Material Agreement, Private Placement, Corporate Action, Amendments to Bylaws (Form 8-K)

Item 1.01 Entry into a Material Definitive Agreement.

Purchase Agreement

On August 5, 2025, Faraday Future Intelligent Electric Inc. (the "Company") entered into a Purchase Agreement (the "Purchase Agreement") with Matthias Aydt (the "Purchaser"), pursuant to which the Company agreed to issue and sell one (1) share of the Company's newly designated Series A Preferred Stock, par value $0.0001 per share (the "Series A Preferred Stock"), to the Purchaser for a purchase price of $100.00. The closing of the sale and purchase of the share of Series A Preferred Stock was completed on August 6, 2025.

Additional information regarding the rights, preferences, privileges and restrictions applicable to the Series A Preferred Stock is set forth under Item 5.03 of this Current Report on Form 8-K.

Pursuant to the Purchase Agreement, the Purchaser has agreed to cast the votes represented by the share of Series A Preferred Stock on the Share Authorization Proposal (defined below) in the same proportion as shares of Class A common stock, par value $0.0001 per share, of the Company (the "Class A Common Stock") and shares of Class B common stock, par value $0.0001 per share (the "Class B Common Stock" and, together with the Class A Common Stock, the "Common Stock") are voted (excluding any shares of Common Stock that are not voted, whether due to abstentions, broker non-votes or otherwise) on the Share Authorization Proposal; provided, that unless and until at least one-third (1/3rd) of the outstanding shares of Common Stock on the record date established for the meeting of stockholders at which the Share Authorization Proposal is presented are present in person or represented by proxy at such meeting, the Purchaser will not vote the share of Series A Preferred Stock on the Share Authorization Proposal. The "Share Authorization Proposal" means any proposal approved by the Company's Board of Directors (the "Board") and submitted to the stockholders of the Company to adopt an amendment to the Company's Third Amended and Restated Certificate of Incorporation, as amended, to increase the number of authorized Class A Common Stock and Class B Common Stock.

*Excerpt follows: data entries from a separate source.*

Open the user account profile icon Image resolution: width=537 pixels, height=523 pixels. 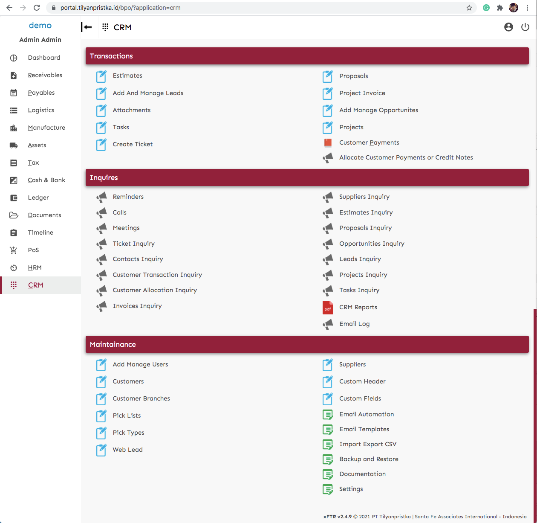pos(508,27)
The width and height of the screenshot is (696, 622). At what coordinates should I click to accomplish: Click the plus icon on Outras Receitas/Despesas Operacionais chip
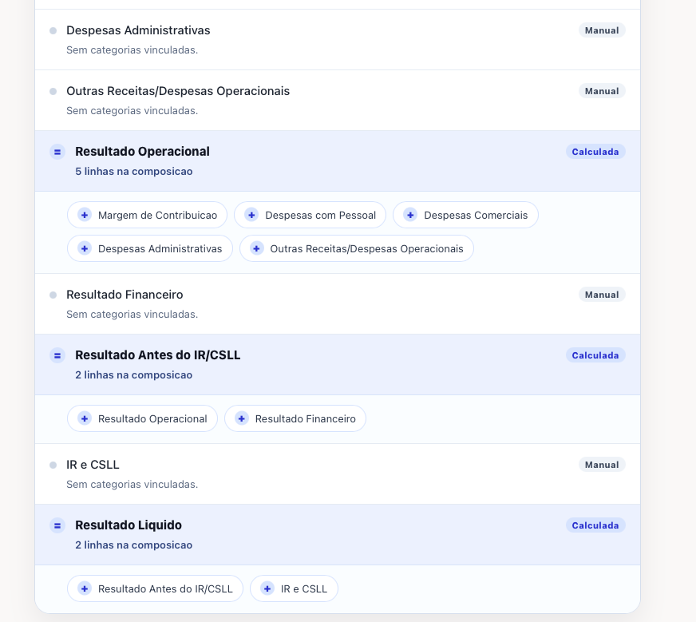point(256,248)
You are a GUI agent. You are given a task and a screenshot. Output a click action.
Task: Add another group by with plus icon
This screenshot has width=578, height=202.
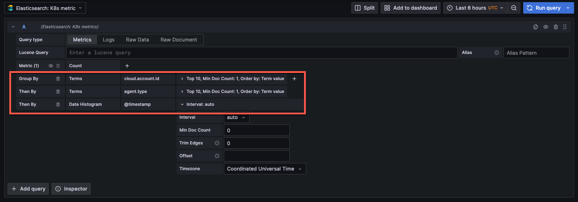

Item 3.02 Unregistered Sales of Equity Securities.

The disclosure included in Item 1.01 of this Current Report on Form 8-K is incorporated into this Item 3.02 by reference. The Purchaser is an "accredited investor" and the offer and sale of the share of Series A Preferred Stock was exempt from registration under Section 4(a)(2) of the Securities Act of 1933, as amended.

Item 3.03 Material Modification to Rights of Security Holders.

The disclosure included in Item 5.03 related to the Series A Certificate of Designation (as defined below) is incorporated into this Item 3.03 by reference. Prior to the issuance of the Series A Preferred Stock, stockholder approval of the Share Authorization Proposal required the affirmative approval of a majority of the voting power of the outstanding shares of Common Stock and shares of the Company's Series B Preferred Stock, par value $0.0001 per share (the "Series B Preferred Stock"). Following the issuance of the Series A Preferred Stock, stockholder approval of the Share Authorization Proposal requires affirmative approval from a majority of the voting power of the shares of Common Stock, Series B Preferred Stock and the share of Series A Preferred Stock, voting together as a single class. The Purchaser will cast the votes represented by the share of Series A Preferred Stock on the Share Authorization Proposal in a manner that mirrors the votes cast by holders of Common Stock on the Share Authorization Proposal. Prior to the issuance of the share of Series A Preferred Stock, abstentions and any other non-votes would have had the same effect as a vote against the Share Authorization Proposal. Following the issuance of the share of Series A Preferred Stock, abstentions and any other non-votes on the Share Authorization Proposal will still technically have the same effect as a vote against such proposal, but because the share of Series A Preferred Stock has a high number of votes and will vote in a manner that mirrors votes actually cast by the holders of Common Stock (which does not include abstentions or any other non-votes), abstentions and any other non-votes will have no effect on the manner in which the Series A Preferred Stock votes are cast.

Item 5.03 Amendments to Articles of Incorporation or Bylaws; Change in Fiscal Year.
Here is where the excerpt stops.